キャラクターを作り上げるにしても、スタッフ側と演者側で練り上げ合った結果が、現在のロケット団みたいな。
林原(ムサシ役):
今はこんなご時世だから無理だけど、前は収録後によくみんなでご飯食べに行って「ああでもない、こうでもない」って話したよね。番組の話だけじゃなく、お互いの近況も含めて話し合ったりとかしてて。
三木(コジロウ役):
そうそう。だから、お互いが感じた違和感とかもすぐ共有して、改善できたんだよね。
うえだ(ソーナンス役):
あー、そうでしたね。そこは今、少々難しくなっているね。
犬山(ニャース役):
いやーコミュニケーションは大事だなあ、一緒にものを作るっていうのは、やっぱコミュニケーションからだねぇ。
三木(コジロウ役):
そうそう。僕の中で、ロケット団はみんなで会話して作り上げていくっていう感じなんだよね。
──そうやってコミュニケーション取る中で、それぞれのキャラクターの共通認識がどんどんできあがっていったっていう。
三木(コジロウ役):
けんかすることなく、みんなが理解して前に進むっていうか、頭ごなしにダメ! ではなくて、なぜダメなのかっていうことを話し合える現場なんだと思っています。
林原(ムサシ役):
例えば、台本にあるムサシのセリフに「ん? あれ?」って違和感があると、三木さん、犬山さん、うえださんも、同じことを思っているんですよ。
台本を変えること前提じゃなくて、じゃあ変えるならどういう方向がいいかな? ってみんなで話す。「これだといいんじゃない? あれだといいんじゃない?」って、お互いが納得できることを探ってみるんです。
うえだ(ソーナンス役):
ササーって打ち合わせしちゃいますよね(笑)。
犬山(ニャース役):
うん。「ここはこういうふうに言ったらいいんじゃない?」とか、「だったら次のセリフはこう受けたほうがいいよね」っていうのが、割と瞬時にできちゃうかもしれない。
三木(コジロウ役):
素敵なお芝居をされる人がいたときに、ロケット団メンバーが一斉にうなずいてみたりとかね。
──それはロケット団のシーンに限らずですか?
林原(ムサシ役):
そうそう。誰かがいいお芝居してると、「いいねいいね!」って私たち4人が頷き合ってる気がする。
犬山(ニャース役):
だから感覚がすごく一緒な感じがしますよね。
三木(コジロウ役):
この4人の受信機というか、感覚が非常に近いんだよね。それぞれ発信するモノは全然違うのに。それが面白いよね。

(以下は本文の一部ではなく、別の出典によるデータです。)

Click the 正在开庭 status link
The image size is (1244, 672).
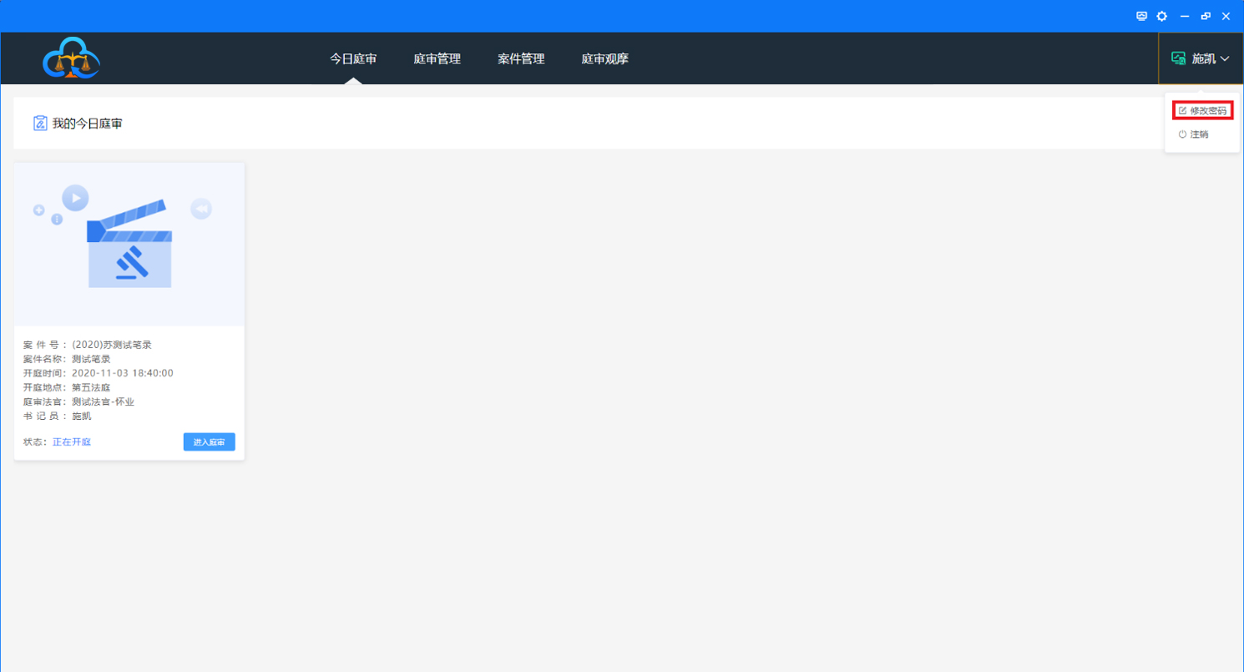[x=72, y=442]
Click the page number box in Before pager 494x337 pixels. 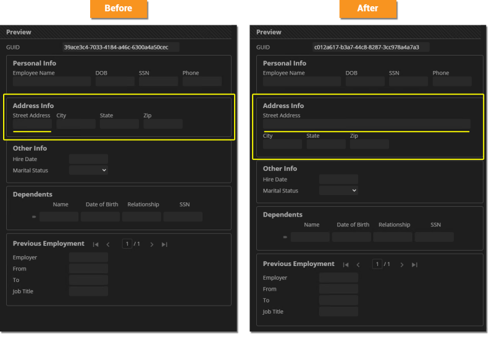(x=127, y=244)
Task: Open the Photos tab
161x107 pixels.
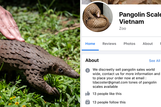Action: [x=129, y=44]
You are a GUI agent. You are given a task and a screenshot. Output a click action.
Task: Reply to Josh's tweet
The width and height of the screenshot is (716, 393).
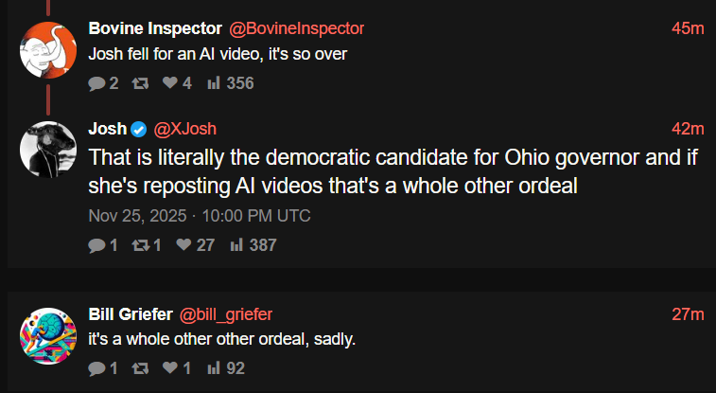point(96,245)
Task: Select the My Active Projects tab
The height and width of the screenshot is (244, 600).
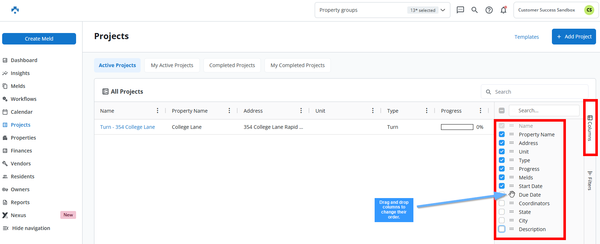Action: click(x=172, y=65)
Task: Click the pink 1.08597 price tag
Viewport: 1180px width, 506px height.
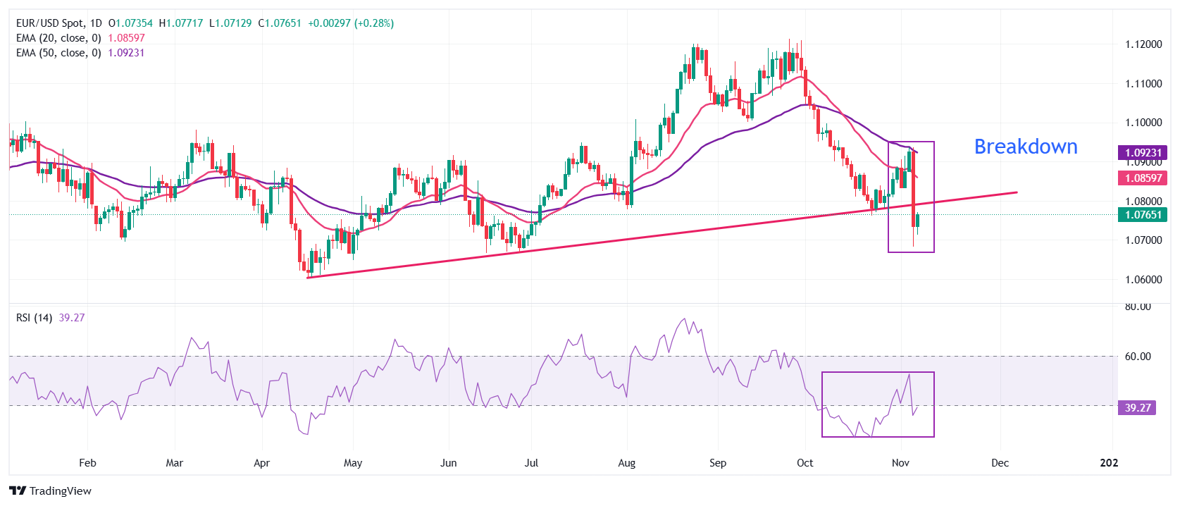Action: (x=1142, y=178)
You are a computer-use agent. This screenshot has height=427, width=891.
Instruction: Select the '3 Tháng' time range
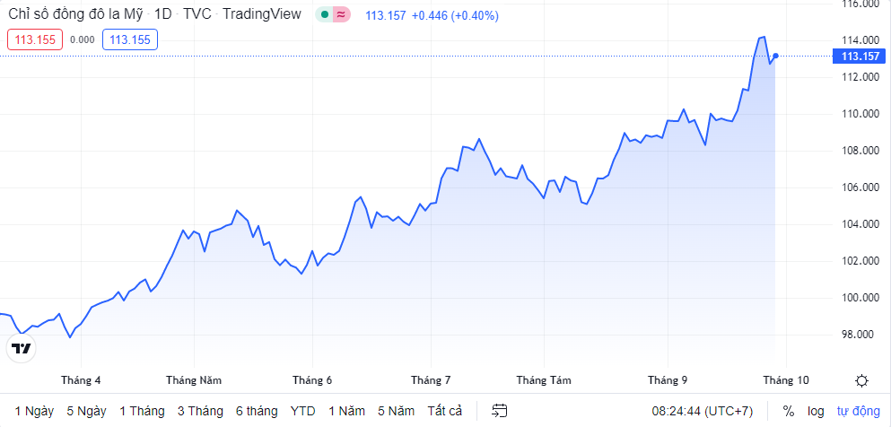200,411
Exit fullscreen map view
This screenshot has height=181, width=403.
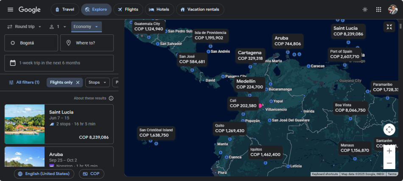tap(389, 27)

──セリフに対して議論が起こるということですが、台本との折り合いはどのように付けてるんでしょうか?
三木(コジロウ役):
まず、台本にあるセリフを否定することは全くないんです。
林原(ムサシ役):
そうそう。もちろん台本ありきです。ただ、ムサシっぽさ、コジロウっぽさとか、「なるほどニャース」だなっていう言い回しみたいなものは、やっぱり私たちの中にあって。ソーナンスはちょっと分からないけど。
うえだ(ソーナンス役):
そんな。ソーナンスっぽいのありますよ! 恐らく……。
一同:
(笑)
ソーナンス加入!
──うえださん演じるソーナンスは、2000年放送の『ソーナンスとポケモンこうかんかい!!』からロケット団に加入しました。アニメ放送開始から3年たって、チームができあがってる中で、途中から参加していかがでしたか?
うえだ(ソーナンス役):
そうですね。僕はずっとタケシ役で作品には参加していたんですが、やっぱり「ロケット団の完成度」というか、3人のチームワークは傍から眺めていてよだれが出る程うらやましいチームでしたね。

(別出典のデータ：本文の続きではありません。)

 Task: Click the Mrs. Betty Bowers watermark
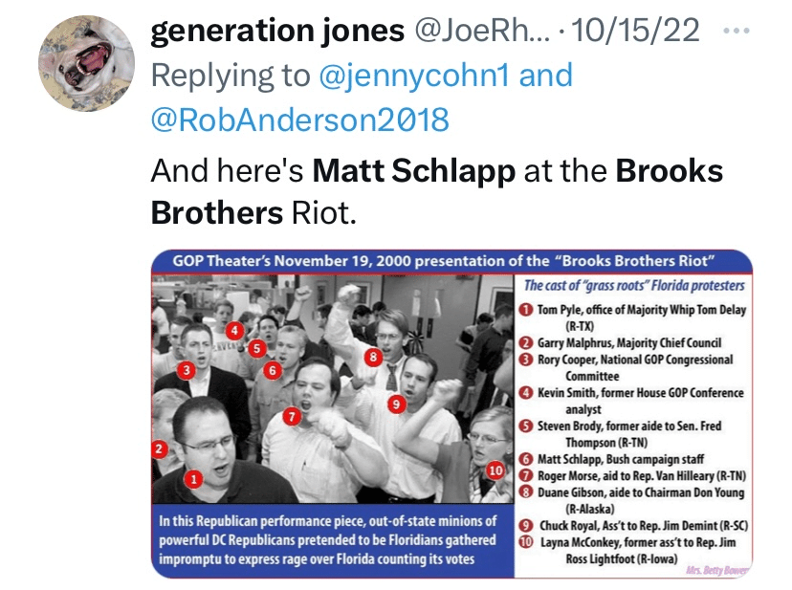point(717,571)
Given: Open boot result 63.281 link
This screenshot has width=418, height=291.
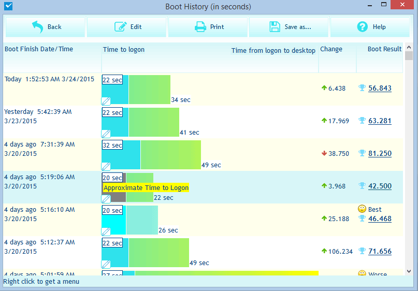Looking at the screenshot, I should [380, 121].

──おお、それはサトシチーム側にいても感じられてたんですね。
うえだ(ソーナンス役):
そうですね。
林原(ムサシ役):
よくスタジオで「いいなあロケット団」っていろんな人に言われるよね。
うえだ(ソーナンス役):
だから、「期せずしてロケット団に入れた!」ってとても嬉しかったの覚えてますね。
犬山(ニャース役):
ピカチュウがロケット団に混ざるエピソード(TVアニメ「ポケットモンスター アドバンスジェネレーション」第89話『ピカチュウ、ロケット団に入る!?』)があるんですけど、ピカチュウ役の大谷育江ちゃん、本当に楽しそうにやってました。育ちゃんは、ホントは悪役をやりたいんじゃないかなってぐらい(笑)。
ロケット団の「ポケモン愛」と「正義」
──ロケット団って、サトシのリザードンとか、サトシ側のポケモンを応援したり、協力する回が実は多いんですね。ポケモンに対する愛情が深いのかなって思うんですけど、そういう愛情ってどこから来ると思います?
林原(ムサシ役):
ムサシは、目の前の衝動に正直なんですよ。困ってる人ほっとけないみたいな、そういう、ちょっと猪突猛進すぎるところがあると思っています。

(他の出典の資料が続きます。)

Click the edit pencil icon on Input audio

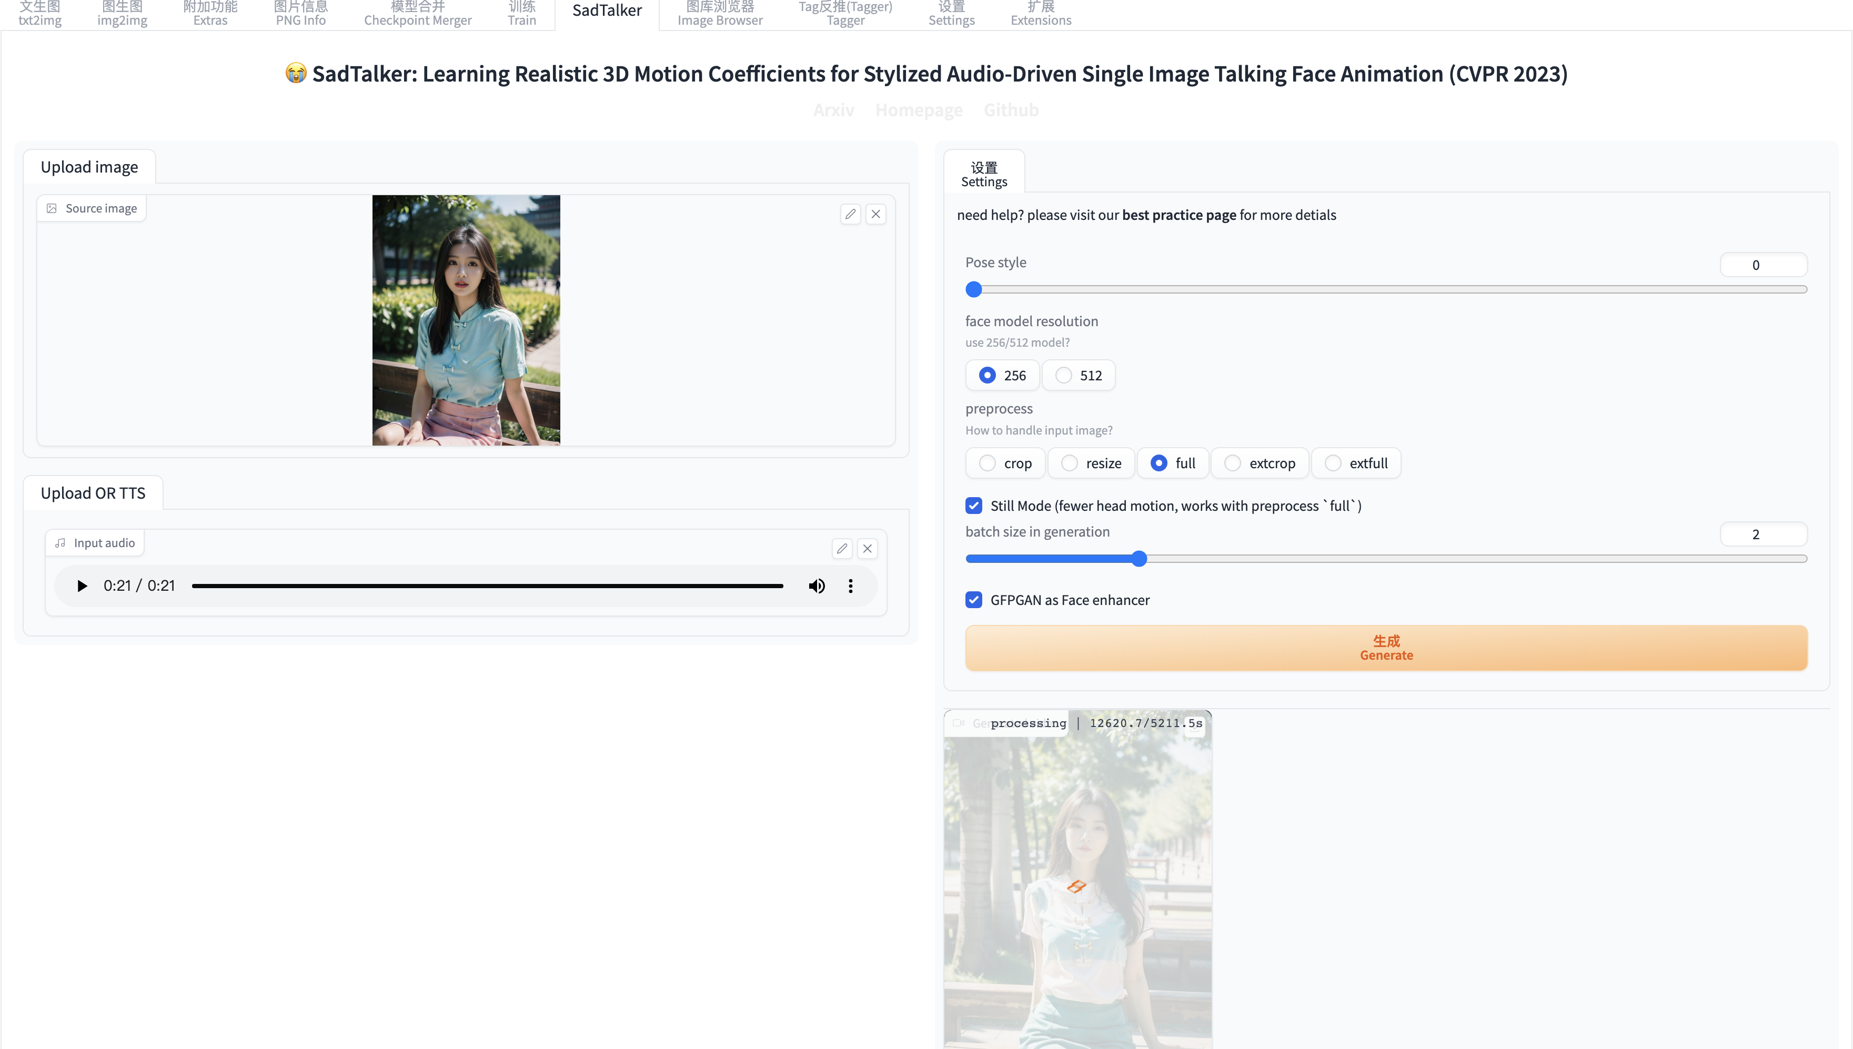841,548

──ああ、困ってる人を放っておけない、っていうのはすごくわかる気がします。
林原(ムサシ役):
よくロケット団って「正義の悪」って言葉を使うんですけど、コジロウ、ムサシ、ニャース、それぞれの中に「正義」と「悪」があるんです。サカキ様の命令は「やっていい悪」なんだけど、でも「やっていい悪」以上に、個々に揺らがない正義が絶対にあって、そこが多分3人共通してるんだと思うんですよね。
──なるほど、「やっていい悪」と「正義」をそれぞれ持っているから、サトシたちの敵役であり、たまに助けることもあるという。
林原(ムサシ役):
4人とも、それぞれ表現の仕方が違うけど、そういう核になっている部分は同じだから、ずっと一緒にいるんだろうなって。
ムサシの行動を、ソーナンスに止められたことなんてないですからね。「ムサシが行くならいいよ」って思ってくれてるんだと思う。
──あと、ニャースはポケモンと会話できるじゃないですか。サトシのリザードンやヒコザルに共感したり、ニャビーを応援したりとか、やっぱりニャースの力が大きいかなと思っているのですが。
犬山(ニャース役):
たぶん、受け取ってる情報はムサシとコジロウより多いからいろいろ大変(笑)。
でも、みんな根本は同じで、「愛と義理と人情」をすごく持ってると思う。
──そういった面が根本にありつつ、でもやっぱりサカキ様のために悪役も頑張ってるところが、人間らしくてとてもいいですよね。
犬山(ニャース役):
そうそう! 泣かせたと思ったら、急にすげえ悪くなったりもするんですよね。
──個人的に、モクローを一方的に攻撃するシーン(TVアニメ「ポケットモンスター サン&ムーン」第112話『新種発見!メルタン、ゲットだぜ!!』)はちょっと辛かったです(笑)。
犬山(ニャース役):
それはゴメンナサイね(笑)。
登場シーンの口上は毎回新録していた
──ロケット団といえば、やっぱり「登場シーン」が欠かせないですよね。
三木(コジロウ役):
そうですね! 初期の頃、ロケット団の登場シーンがバンクじゃなかったんですよ。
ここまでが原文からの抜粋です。